His charge, and that of many cyclist campaigners, is that media coverage of cycling safety, and, in particular, a spate of cycling deaths in the capital last year, focuses on statistics and lurid headlines, rather than the human stories of suffering. Paradoxically, though, he says, the project isn't intended to put people off cycling. Far from it. Instead, it will include a now-familiar call for more space for cyclists and segregated cycle ways, to keep vulnerable riders and traffic apart.

Grayshon hopes the project, which is continuing its search for subjects at this weekend's Spin London cycling exhibition (spinldn.com), will act as a "shocking call to arms" and that the powerful portraits by photographer Fiona Garden will force policy-makers to confront the reality of cycling on the crowded streets of London.

With his own personal injury history reading like a casualty ward admission chart (a broken elbow, cracked ribs and steel pins on his gums), Grayshon knows that reality all too well. This is why, he says, the campaign won't shy away from showing the gory reality in extreme close-up.

There couldn't be a better time for Cycling Shouldn't Hurt to point out that riders aren't just negative statistics, because just yesterday the latest Office of National Statistics showed the number of people travelling to work in the capital by bicycle soaring by 144 per cent between 2001 and 2011 (the figure is equally encouraging for other major cities, but nationally sits stubbornly at just 2.8 per cent).

The worry, though, is that despite the increase in participation, the number of cyclists killed or seriously injured (KSIs) per billion miles cycled is creeping back up again, after 30 years of falling statistics. Admittedly the print run of Grayshon's book is small at under 1,000 copies, but he hopes it will take cycling safety "beyond statistics" to show that injured cyclists are "vulnerable road users with stories to tell".

To that end there won't be a traditional book launch. Instead the title will be debuted with a mass participation protest ride to deliver copies to London Mayor Boris Johnson and the leaders of London's local authorities. In the future, Grayshon also hopes to expand it beyond the capital with supporters providing their own photographs. "I want it to have a life beyond the book," he says.

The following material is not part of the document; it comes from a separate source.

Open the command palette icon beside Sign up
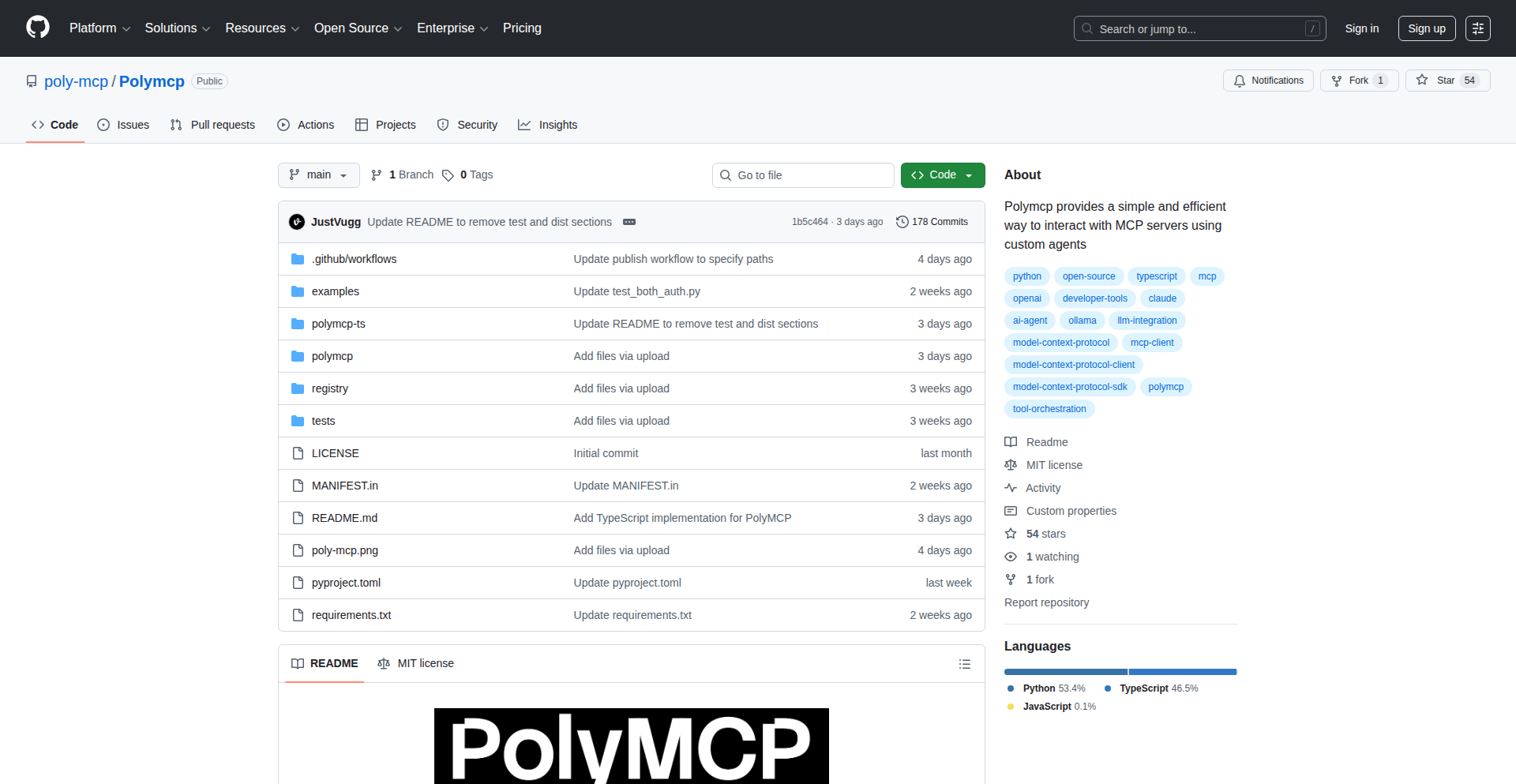 coord(1477,28)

One of the stories that has been professionally photographed belongs to structural engineer Will Linton, 25. A dedicated Lycra-wearing road warrior, he was knocked off his bike by a driver opening a car door on him. The result was a broken collar bone, weeks of pain and numerous operations to put it right and reduce the discolouration and scarring.

"Cycling in London is safe, I've just been unlucky," says Linton, who had no qualms about sitting for such a personal portrait. "There is a risk that the graphic nature of my injuries could put people off, but that's not the point. I got back on my bike as soon as I could, and thankfully now the scars are fading."